Марк по-прежнему с ненавистью смотрел на Писателя, время от времени пытался освободиться, топал ногами. Бессмысленно терял свои силы.
– Да, изначально я его завел для другой цели. Мне хотелось убивать, а затем скармливать тела аллигатору, чтобы не оставлять ни трупов, ни улик. Но согласитесь, сержант, что это было бы слишком идеальным преступлением – никакого азарта, никакого страха, дрожи в коленях. Просто убиваю, кормлю крокодила и нормально живу, никого не трогаю, никто не трогает меня. Такая жизнь неинтересна. Она монотонная, серая и бесчувственная. Я вдруг понял, что мне нравится, когда на меня охотятся. Я ощущаю себя живым. Мой мозг работает… Я выпустил крокодила в озеро, не кормил его перед этим несколько недель, мне хотелось, чтобы он сожрал первое, что подвернется. В этом есть особое наслаждение – понимать, что человек зашел в воду, чтобы расслабиться, искупаться, а за ним наблюдает его убийца. Смерть стоит возле его тени… Но не получилось. Слишком все хотят жить, слишком все умные, человечные и быстрые.
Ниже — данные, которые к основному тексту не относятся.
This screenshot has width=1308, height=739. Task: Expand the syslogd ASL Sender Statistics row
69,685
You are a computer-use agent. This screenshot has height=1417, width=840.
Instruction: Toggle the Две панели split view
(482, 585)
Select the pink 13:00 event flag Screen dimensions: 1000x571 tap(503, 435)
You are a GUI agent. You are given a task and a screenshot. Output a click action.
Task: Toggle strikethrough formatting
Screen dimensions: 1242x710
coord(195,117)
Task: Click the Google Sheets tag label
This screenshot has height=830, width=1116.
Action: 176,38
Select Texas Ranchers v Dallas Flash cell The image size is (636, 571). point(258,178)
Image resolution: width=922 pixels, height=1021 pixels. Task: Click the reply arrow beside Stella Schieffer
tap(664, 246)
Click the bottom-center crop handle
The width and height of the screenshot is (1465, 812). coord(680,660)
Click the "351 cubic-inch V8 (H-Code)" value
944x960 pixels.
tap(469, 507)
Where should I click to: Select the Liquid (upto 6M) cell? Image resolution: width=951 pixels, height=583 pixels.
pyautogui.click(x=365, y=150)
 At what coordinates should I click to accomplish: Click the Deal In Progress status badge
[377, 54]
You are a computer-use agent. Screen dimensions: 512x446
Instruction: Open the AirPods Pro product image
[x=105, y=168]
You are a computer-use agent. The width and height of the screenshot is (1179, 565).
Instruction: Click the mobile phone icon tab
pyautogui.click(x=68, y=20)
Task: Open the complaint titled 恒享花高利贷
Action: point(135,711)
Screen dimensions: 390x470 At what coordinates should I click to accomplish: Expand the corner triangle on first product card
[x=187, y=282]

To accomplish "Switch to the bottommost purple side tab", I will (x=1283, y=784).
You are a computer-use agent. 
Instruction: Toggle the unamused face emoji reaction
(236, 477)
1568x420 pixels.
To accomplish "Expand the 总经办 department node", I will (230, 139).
Бертон поводил пальцами по губам.
– В чем догма, сержант? Честно, ни в чем. Я написал слишком много детективных романов, чтобы иметь какой-то особый мотив, почерк или доктрину. Сначала я убивал ради вдохновения, а когда вдохновение не пришло, продолжил убивать, чтобы подставить другого человека. Я не насиловал этих женщин, они мне совершенно неинтересны. Догма – глушь. Здесь никогда ничего не происходит. Мне хотелось большого спектакля в маленьком театре, и не более того. Моя жизнь была, увы, очень скучной и однообразной. А кое-что в убийствах я понимал… Что-то еще? Спрашивайте, сержант.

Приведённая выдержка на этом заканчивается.